Bharatiya Reserve Bank Note Mudran
- Company type: Subsidiary of Reserve Bank of India
- Industry: Mint
- Founded: 3 February 1995 (30 years ago), Bangalore
- Headquarters: Bangalore
- Number of locations: 4 Dewas, Madhya Pradesh; Mysuru (Mysore), Karnataka; Nashik, Maharashtra; Salboni, West Bengal;
- Owner: Reserve Bank of India, Ministry of Finance, Government of India
- Parent: Reserve Bank of India
- Website: www.brbnmpl.co.in

= Bharatiya Reserve Bank Note Mudran =

Division of Reserve Bank of India

Bharatiya Reserve Bank Note Mudran (BRBNM) is a subsidiary of Reserve Bank of India which is under the ownership of Ministry of Finance of the Government of India. It produces Indian bank notes. It was established in 1995 to address the demand of bank notes. It operates in Indian and global markets, catering to security document needs of Central banks and monetary authorities of the world by designing, printing and supplying banknotes. BRBNM supplies a major portion of bank note requirement in the country with the remaining requirements met through Security Printing & Minting Corporation of India Limited (SPMCIL), a statutory body wholly owned by Government of India. BRBNMPL has two presses in Mysuru and Salboni. The present capacity for both the presses is 16 billion note pieces per year on a two-shift basis.

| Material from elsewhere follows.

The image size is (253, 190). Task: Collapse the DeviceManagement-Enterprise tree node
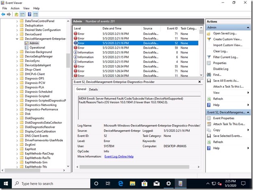(x=17, y=38)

It made a world record by printing more than 20,000 million pieces of bank notes in financial year 2016–17, It has its own design cell. It has the capability to print all the denominations of Indian bank notes. The other two bank note presses of SPMCIL are Currency Note Press Nashik Road, and Bank Note Presses Dewas.

== History ==
Until 1928, Indian currency was printed by De La Rue, a British banknote manufacturing company. The Indian Security Press at Nashik was commissioned by the British Indian Government in the same year and assigned the responsibility of printing Indian currency.

== Structure ==
BRBNMPL is governed by a board of directors, headed by a non-executive director appointed by the RBI.